> Exercise materials
※

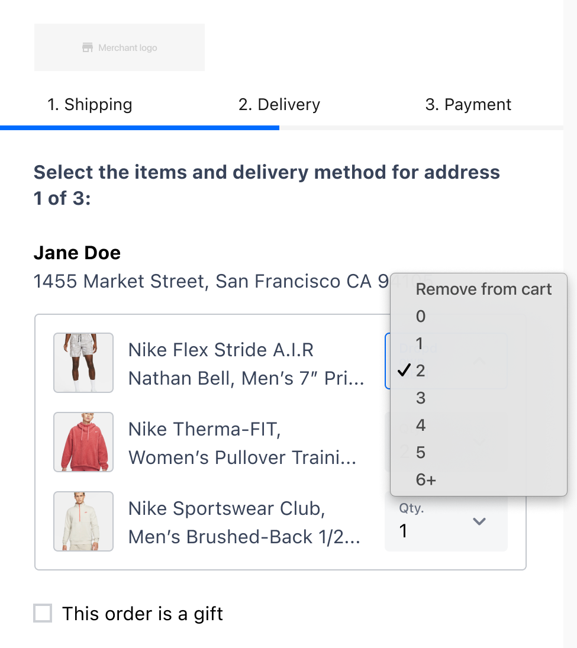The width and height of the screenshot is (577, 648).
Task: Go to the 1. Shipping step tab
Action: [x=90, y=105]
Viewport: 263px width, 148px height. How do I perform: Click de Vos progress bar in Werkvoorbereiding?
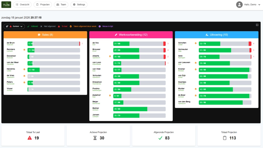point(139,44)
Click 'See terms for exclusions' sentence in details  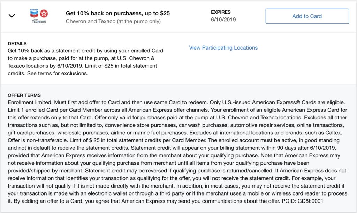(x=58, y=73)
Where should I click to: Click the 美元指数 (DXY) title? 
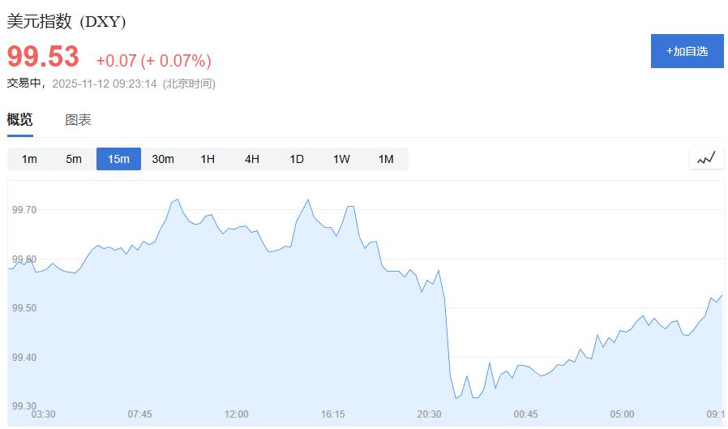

※

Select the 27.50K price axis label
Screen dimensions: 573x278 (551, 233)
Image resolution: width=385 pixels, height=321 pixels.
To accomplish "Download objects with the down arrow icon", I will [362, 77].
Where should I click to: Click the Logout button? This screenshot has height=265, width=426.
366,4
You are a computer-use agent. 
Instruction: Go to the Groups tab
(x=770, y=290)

※

> Task to complete
Repeat, character for character, the lines of the material above from the line with "Image resolution: width=385" through the line with "You are a computer-use agent.".

> Written solution
Image resolution: width=385 pixels, height=321 pixels.
To accomplish "Download objects with the down arrow icon", I will [362, 77].
Where should I click to: Click the Logout button? This screenshot has height=265, width=426.
366,4
You are a computer-use agent. 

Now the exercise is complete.